> _To do_:
1) Do these statements agree with the Keras clothing tutorial text? Answer yes or no for each, quoting the exact words of the text that settle it. (a) The tutorial works in a notebook named "basic_classification.ipynb". (b) The tutorial is built on TensorFlow 1.x. (c) The writer had worked with Keras before this tutorial.
2) Pick up the Keras clothing tutorial text after its final sentence and carry it on in the same voice.

As a continuation of TensorFlow Flowers there is a cool tutorial on classifying Clothes using Keras, a high-level API to build and train deep learning models. It’s used for fast prototyping, advanced research, and production.
Prerequisites:
I am currently using Docker for the TensorFlow environment. If you are not familiar with Docker or have not read my post on Docker, I suggest you read that first
To start run the TensorFlow Docker Container with Jupyter notebook capabilities:
docker run -it -u 501 --rm -p 8888:8888 tensorflow/tensorflow:latest-py3-jupyter
Once the container is running you should see
To access the notebook, open this file in a browser: file:///.local/share/jupyter/runtime/nbserver-13-open.html Or copy and paste one of these URLs: http://(ace0315e3bc7 or 127.0.0.1):8888/?token=12iu8ods87asjdhha80d
So all you need to do is go into a browser and enter the url:
127.0.0.1:8888/?token=12iu8ods87asjdhha80d
Your Token will be different
If everything worked you should see a Jupyter Notebook
From there we will be using the “basic_classification.ipynb” notebook in the “tensorflow-tutorials” tutorials folder.
My thoughts on the module:
This tutorial uses TensorFlow 2.0 which is an upgrade from when I used 1.x in TensorFlow flowers so there were a few things I needed to get used to. Kera’s is now the default implemented neural network library instead of sklearn so I needed to understand the syntax. TensorFlow is starting to take more of a collaboration approach using codelabs which is a Jupyter notebook environment that requires no setup and runs entirely in the cloud. Its pretty cool and basically makes it so you don’t need to run Docker or setup any code environment locally. Everything saves to a cloud and collaborated on simultaneously. I will definitely be using in the future for more research I do.
Anyway, after getting over the hurdle of the changes to TensorFlow 2.0 I was able to get into the nitty gritty of the module. The goal is to train a neural network model to classify images of clothing, like sneakers and shirts. The hardest part was working with Kera’s because I have never seen it before. I will get into more depth on specifically what Kera’s is capable of later.

> _Listing_:
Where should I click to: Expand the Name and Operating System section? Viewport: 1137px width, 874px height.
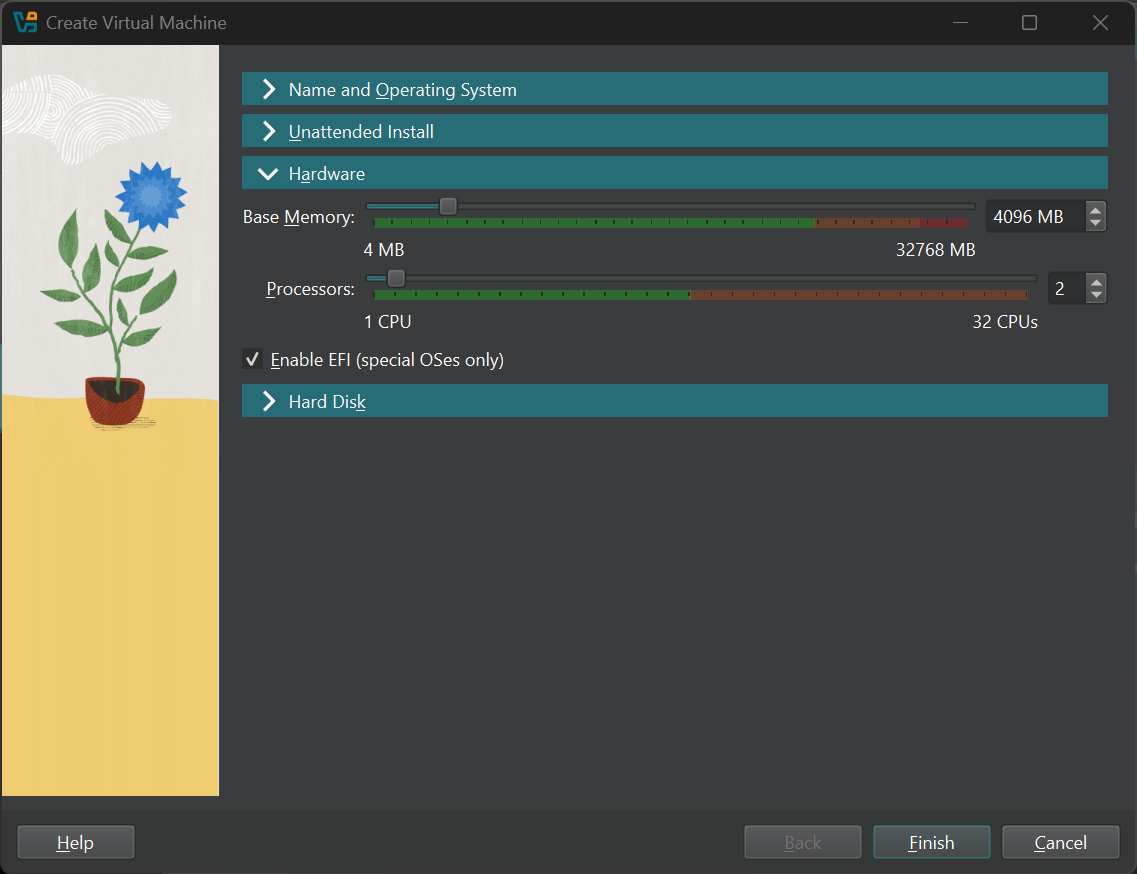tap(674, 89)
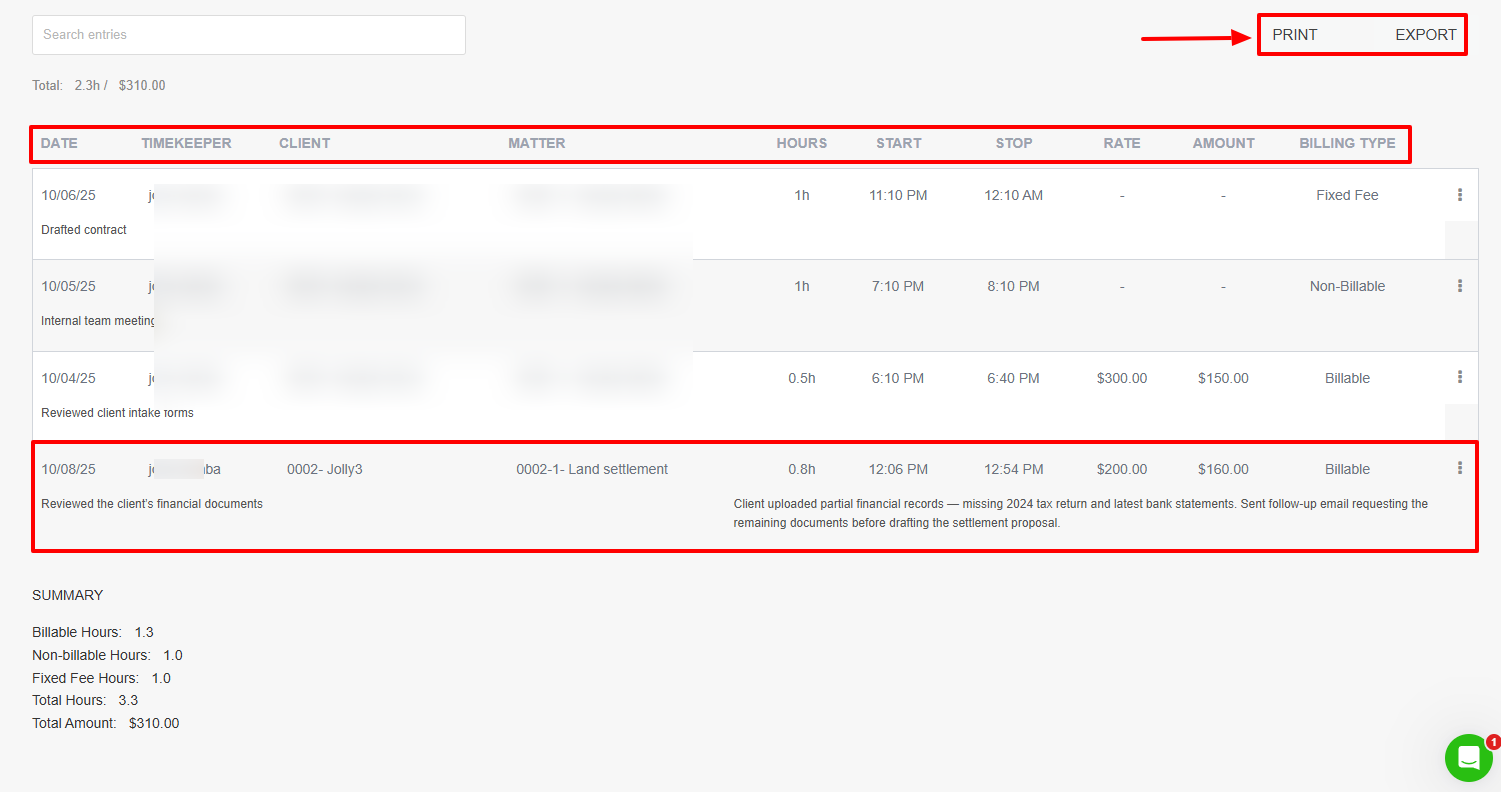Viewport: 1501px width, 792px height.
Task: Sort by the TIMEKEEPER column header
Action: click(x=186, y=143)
==
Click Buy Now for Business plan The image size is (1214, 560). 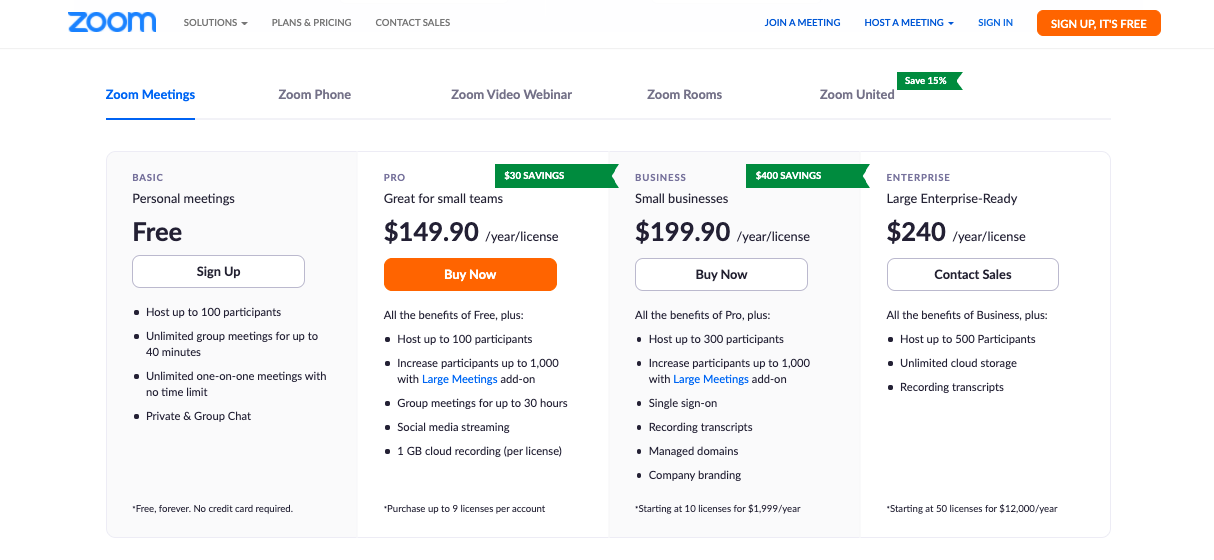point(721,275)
* * *
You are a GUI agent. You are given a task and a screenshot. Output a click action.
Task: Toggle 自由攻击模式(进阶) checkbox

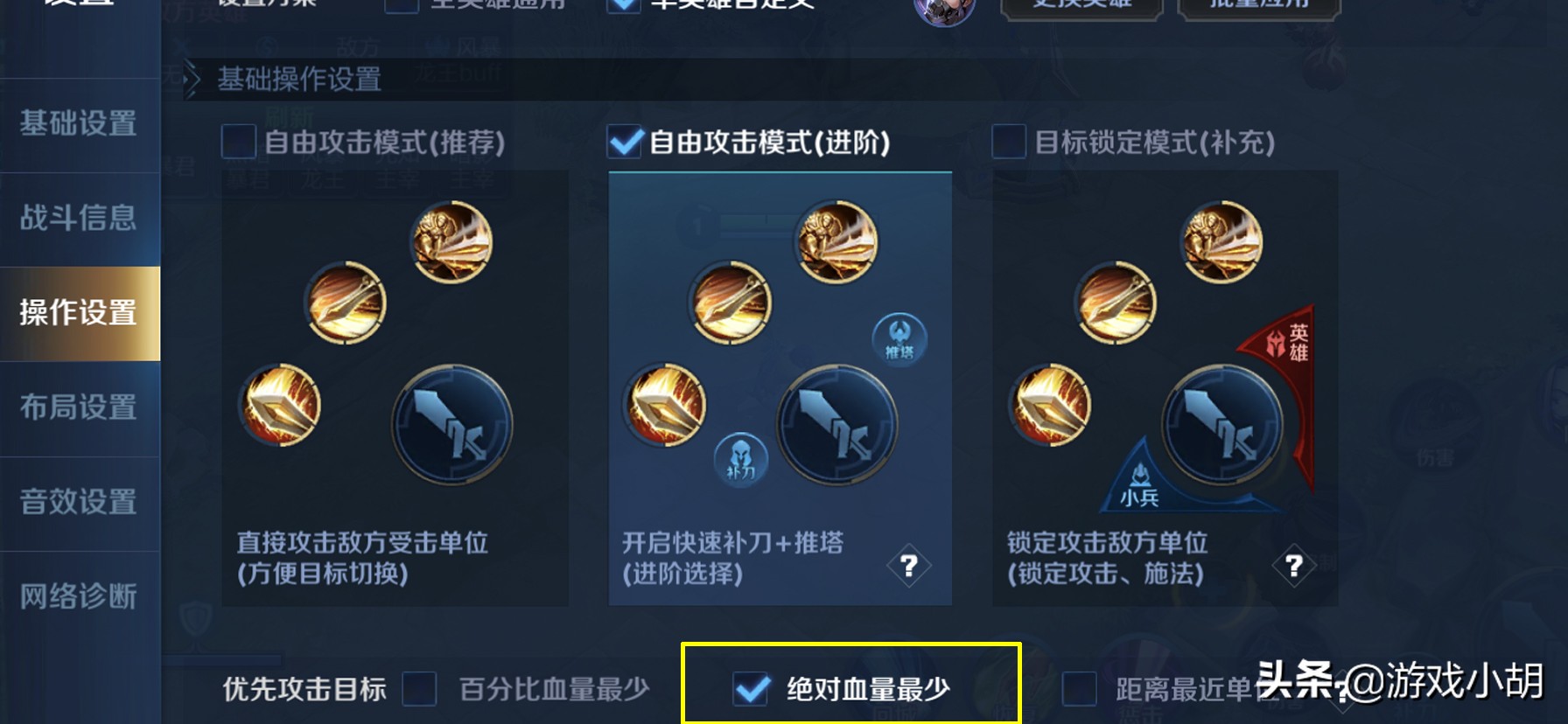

> _Answer set_:
1)
(a) Yes: "From there we will be using the “basic_classification.ipynb” notebook in the “tensorflow-tutorials” tutorials folder."
(b) No: "This tutorial uses TensorFlow 2.0"
(c) No: "The hardest part was working with Kera’s because I have never seen it before."

2)
The first step after importing our libraries was to import the Fashion MNIST dataset. This is basically a replacement to the original MNIST used for handwriting classification. Originally I planned on doing handwritten classification but decided to go with the clothes classification because it seemed a little more challenging. I will most likely attempt the handwritten tutorial at another date for learning purposes.
fashion_mnist = keras.datasets.fashion_mnist
(train_images, train_labels), (test_images, test_labels) = fashion_mnist.load_data()
Loading the dataset return 4 arrays. 2 for training and 2 for testing. 1 for the actual images and 1 for the labels. As we learned before the labels are the output. Features are INPUT to a Classifier and LABEL is OUTPUT returned. In this case its a simple 0-9 array where each matches up to an article of clothing.
The raw data needs to be scrubbed and setup for the neural network to learn from. The module follows a really intuitive theme of showing visuals to help with understanding what is happening
plt.figure()
plt.imshow(train_images[5])
plt.colorbar()
plt.grid(False)
plt.show()
plt is matplotlib.pyplot imported from before and that allows us to visualize the pixel values of each article of clothing. The images look really accurate to the originals as sort of a heatmap of data.
The actual act of scrubbing the data is pretty simple. The heatmap shows the pixel value up to 255. 0 being while and 255 being black. In order to properly use the data to train it needs to be a number 0 - 1 so all we need to do is pixel/255. From what I’ve learned these steps are critical to a good network. Without proper training data the model will never learn properly.
From there we can finally start building the model. Kera’s is used to make things immensely easier here. It’s a really high-level API and eventually I would like to dive deeper to see how exactly it works but for the purpose of this study I wanted to try and absorb as much as I could and not waste time on the nitty gritty.
model = keras.Sequential([
keras.layers.Flatten(input_shape=(28, 28)),
keras.layers.Dense(128, activation=tf.nn.relu),
keras.layers.Dense(10, activation=tf.nn.softmax)
])
Kera’s Flatten will take the 28 by 28 images and make them 1-d array of784 pixels. Kera’s Dense is the neural network we are familiar with from prior lessons. It creates one network with 128 neurons and the other with 10. The 10 is a probability of certainty of the article of clothing.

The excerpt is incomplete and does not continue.